Some methods seem to enjoy surges of popularity and are then eclipsed by something new. Changing from a comfortable mode to a new mode is generally uncomfortable unless you’re really young, in which case it’s probably exciting.
Without totally revealing my age, I grew up with the telephone, which was my chief mode of communicating for a long time.
Then my clients began to email, so I had to make that adjustment. When I’d finally adjusted to that, texting became popular. I fought that one for a long time, but I eventually realized that if I wanted to connect with anyone younger than 25, I had to overcome my strong reluctance and begin to text. The surprising thing was how much I liked it! It was so easy and time saving! Who knows how I’ll feel with whatever comes next; I just know that whatever it is, if I want to be connected and stay relevant, I will have to get used to it.
I do think that the further away we get from actual conversations, the more room there is for misunderstanding.
Once you send something you don’t actually know how it’s will being received. It seems reasonable to assume that the briefer the message, the more room there is for misinterpretation. I don’t have a solution to this issue; I just think it’s important to recognize that you could be misperceived and you could also misperceive another. I would never advise breaking off a relationship over a text.

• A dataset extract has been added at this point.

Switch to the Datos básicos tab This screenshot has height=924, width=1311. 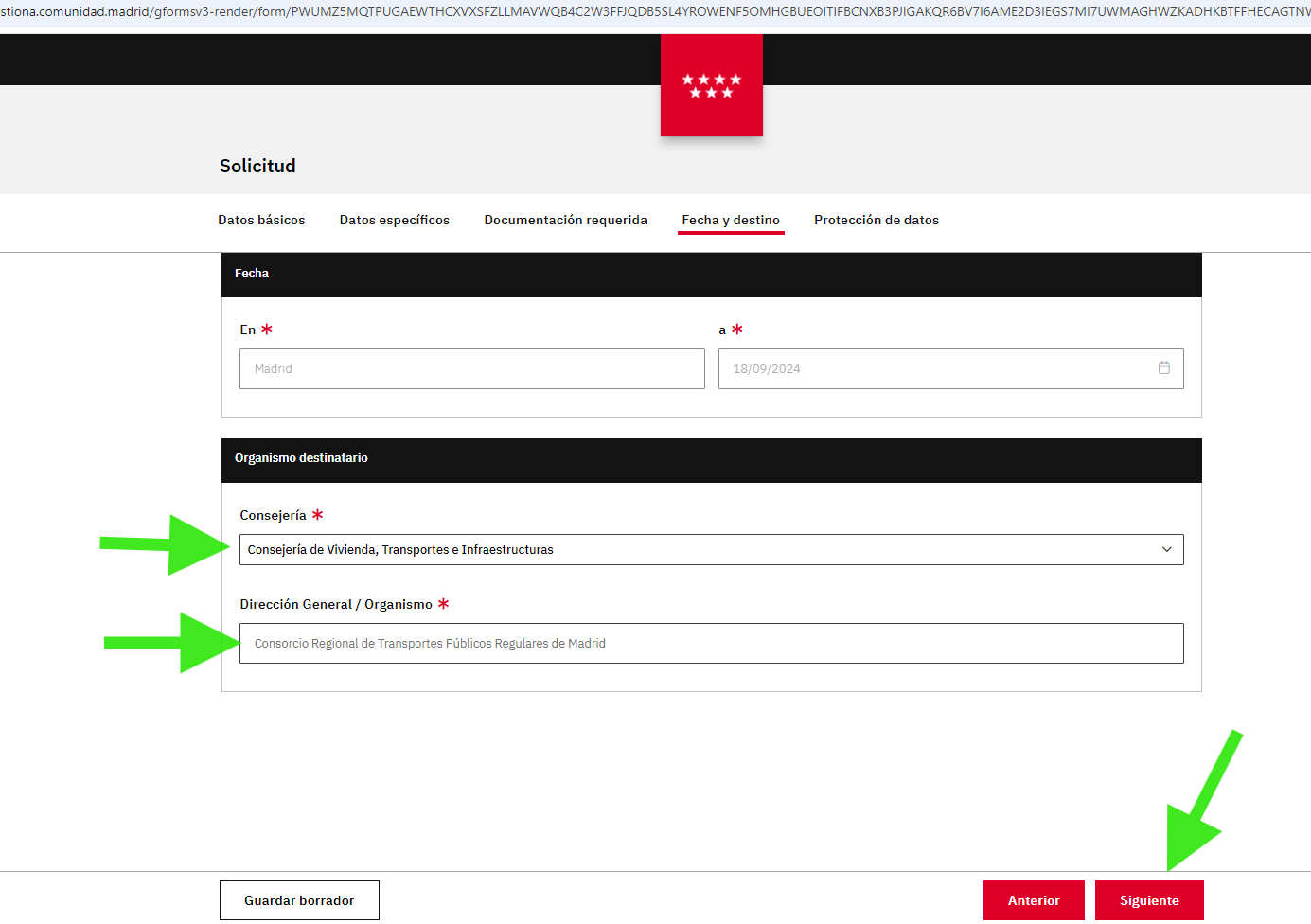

Men are notoriously bad communicators.
Almost all women are better. So although you might enjoy a lengthy in depth phone conversation, your partner may not and he now has other options. I think for the most part you just have to accept it. If you really want to talk to him, call him. But if he’s communicating regularly with you by email or text, accept it. He’s probably not going to change his preferences.
All things being equal, this shouldn’t be a deal breaker. Just try to enjoy that he is interested enough and is willing to communicate with you. Be flexible in your preferences. There really isn’t a right or wrong here so maybe it’s not important enough to create a conflict.
Sally LeBoy, MFT – www.sallyleboymft.com
Texting serves a wonderful purpose.
You can quickly check on where someone is or where to meet for the movies. The problem is that texting has gotten out of hand. It is now used for all sorts of communication and the phone and even face-to-face dialogue is becoming obsolete.
It seems that texting is the current way to get to know your new love interest. You meet online, communicate back and forth on the site and chat about your likes, dislikes, job, friends and other factors before you meet. If he seems interesting, you’ll meet in person, exchanging phone numbers so you can chat some more via text.
Can you get him to call you so you can have a real conversation and get to know him better? Sometimes, but most times his line of communication is by texting, which he’s doing with 5 other women.
Why is texting so pervasive?
It keeps him from getting too close too quickly, which some guys like because they can play the field. It lets him be evasive and even disappear, since he just has to ignore a text, as if he never got it. It allows him to respond when he wants to and perhaps keep the upper hand in the relationship. It is also easier to write what he wants to say, than say it out loud.
Of course there is so much miscommunication with texting. You can easily misconstrue what was written because there is no intonation, expression, or body language that can help you understand what he really means. And, many times he will abbreviate sentences, words or use symbols to convey his message, adding to the confusion and perhaps chaos.
Does the situation seem helpless?
No! When he texts you, you can tell him you’d like to tell him something, but it’s complicated, so let’s talk on the phone. You can tell him that you’re not that good at texting and prefer the phone because it’s easier. You can tell him that you’re bad at getting back to people when they text and that it may take you a while to respond to him.
And you can be honest and tell him that you’re at that point in the relationship that you need to be talking on the phone more.
If he’s in the same place as you emotionally, he will comply and move with you towards a healthy, more open and communicative relationship, which is the foundation you need for anything long-term.